INSTRUCTIONS FOR THE TASK: Please locate each line in the data that contains the word "Expand" and copy those lines out in full.

########################################

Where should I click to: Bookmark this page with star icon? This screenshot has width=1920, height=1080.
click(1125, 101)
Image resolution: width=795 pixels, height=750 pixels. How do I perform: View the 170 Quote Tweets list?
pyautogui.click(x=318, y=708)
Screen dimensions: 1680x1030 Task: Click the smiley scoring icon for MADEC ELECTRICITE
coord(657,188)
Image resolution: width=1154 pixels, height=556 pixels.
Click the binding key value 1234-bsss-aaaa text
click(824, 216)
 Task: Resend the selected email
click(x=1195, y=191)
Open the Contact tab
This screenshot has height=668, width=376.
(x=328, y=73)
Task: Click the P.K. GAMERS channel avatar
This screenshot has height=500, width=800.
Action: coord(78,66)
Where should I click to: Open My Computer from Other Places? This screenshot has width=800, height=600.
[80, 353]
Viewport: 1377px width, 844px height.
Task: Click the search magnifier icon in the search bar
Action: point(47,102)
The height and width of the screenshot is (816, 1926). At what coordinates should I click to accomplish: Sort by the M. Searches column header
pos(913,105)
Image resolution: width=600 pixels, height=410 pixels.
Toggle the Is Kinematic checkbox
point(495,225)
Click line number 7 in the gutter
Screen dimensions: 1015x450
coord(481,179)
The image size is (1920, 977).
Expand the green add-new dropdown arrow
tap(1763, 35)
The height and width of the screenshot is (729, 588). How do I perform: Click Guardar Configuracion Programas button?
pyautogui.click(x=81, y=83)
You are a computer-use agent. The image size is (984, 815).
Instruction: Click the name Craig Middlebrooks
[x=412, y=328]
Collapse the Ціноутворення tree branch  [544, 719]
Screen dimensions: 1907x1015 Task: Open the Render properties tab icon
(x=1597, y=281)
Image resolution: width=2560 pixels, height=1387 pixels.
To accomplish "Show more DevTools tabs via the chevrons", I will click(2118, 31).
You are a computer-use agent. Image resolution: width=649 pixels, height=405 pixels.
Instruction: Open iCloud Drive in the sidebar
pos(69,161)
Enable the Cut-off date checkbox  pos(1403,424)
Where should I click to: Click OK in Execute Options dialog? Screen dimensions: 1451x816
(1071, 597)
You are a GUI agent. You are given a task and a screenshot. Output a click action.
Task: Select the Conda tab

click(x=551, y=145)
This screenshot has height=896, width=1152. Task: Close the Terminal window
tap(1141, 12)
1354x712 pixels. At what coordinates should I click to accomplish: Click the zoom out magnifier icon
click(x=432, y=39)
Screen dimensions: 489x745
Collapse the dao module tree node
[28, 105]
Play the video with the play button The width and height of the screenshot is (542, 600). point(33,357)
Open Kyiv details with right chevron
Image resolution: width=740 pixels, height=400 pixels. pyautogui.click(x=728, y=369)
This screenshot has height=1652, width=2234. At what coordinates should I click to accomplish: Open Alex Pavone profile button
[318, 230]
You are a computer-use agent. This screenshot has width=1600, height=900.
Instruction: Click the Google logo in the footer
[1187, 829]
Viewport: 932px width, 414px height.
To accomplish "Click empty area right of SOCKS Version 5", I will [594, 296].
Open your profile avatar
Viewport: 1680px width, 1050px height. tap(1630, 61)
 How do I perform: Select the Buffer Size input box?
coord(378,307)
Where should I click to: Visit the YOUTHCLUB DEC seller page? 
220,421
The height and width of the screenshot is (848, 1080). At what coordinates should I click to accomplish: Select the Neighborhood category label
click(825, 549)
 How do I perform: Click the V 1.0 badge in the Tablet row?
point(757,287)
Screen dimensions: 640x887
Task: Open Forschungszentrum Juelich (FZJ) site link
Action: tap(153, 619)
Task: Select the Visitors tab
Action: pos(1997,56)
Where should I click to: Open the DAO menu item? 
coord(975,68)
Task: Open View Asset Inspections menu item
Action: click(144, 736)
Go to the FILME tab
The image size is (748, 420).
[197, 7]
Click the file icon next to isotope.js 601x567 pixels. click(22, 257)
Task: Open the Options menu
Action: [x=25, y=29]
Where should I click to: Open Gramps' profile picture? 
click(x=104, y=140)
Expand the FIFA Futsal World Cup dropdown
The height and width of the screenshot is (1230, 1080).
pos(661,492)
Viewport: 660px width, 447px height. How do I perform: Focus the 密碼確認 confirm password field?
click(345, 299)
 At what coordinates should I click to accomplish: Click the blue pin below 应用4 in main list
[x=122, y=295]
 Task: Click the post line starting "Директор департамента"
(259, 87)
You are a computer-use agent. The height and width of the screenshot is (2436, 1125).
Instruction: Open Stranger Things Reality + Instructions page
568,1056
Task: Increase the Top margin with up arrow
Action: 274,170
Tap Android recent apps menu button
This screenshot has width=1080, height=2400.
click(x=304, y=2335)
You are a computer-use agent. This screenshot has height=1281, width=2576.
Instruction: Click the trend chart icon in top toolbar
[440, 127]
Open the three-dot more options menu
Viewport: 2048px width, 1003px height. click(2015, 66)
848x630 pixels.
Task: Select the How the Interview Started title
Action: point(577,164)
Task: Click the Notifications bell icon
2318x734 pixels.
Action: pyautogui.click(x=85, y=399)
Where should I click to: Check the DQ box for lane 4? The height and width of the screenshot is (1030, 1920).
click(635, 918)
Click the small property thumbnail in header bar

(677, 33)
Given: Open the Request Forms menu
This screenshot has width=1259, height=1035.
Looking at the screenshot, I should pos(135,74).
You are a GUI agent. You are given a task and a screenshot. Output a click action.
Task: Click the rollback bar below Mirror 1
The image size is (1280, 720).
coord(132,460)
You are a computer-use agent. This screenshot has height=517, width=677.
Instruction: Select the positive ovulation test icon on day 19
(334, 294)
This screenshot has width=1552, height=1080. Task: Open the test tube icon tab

########################################

OUTPUT FOR THIS EXERCISE:
Expand the green add-new dropdown arrow
Expand the FIFA Futsal World Cup dropdown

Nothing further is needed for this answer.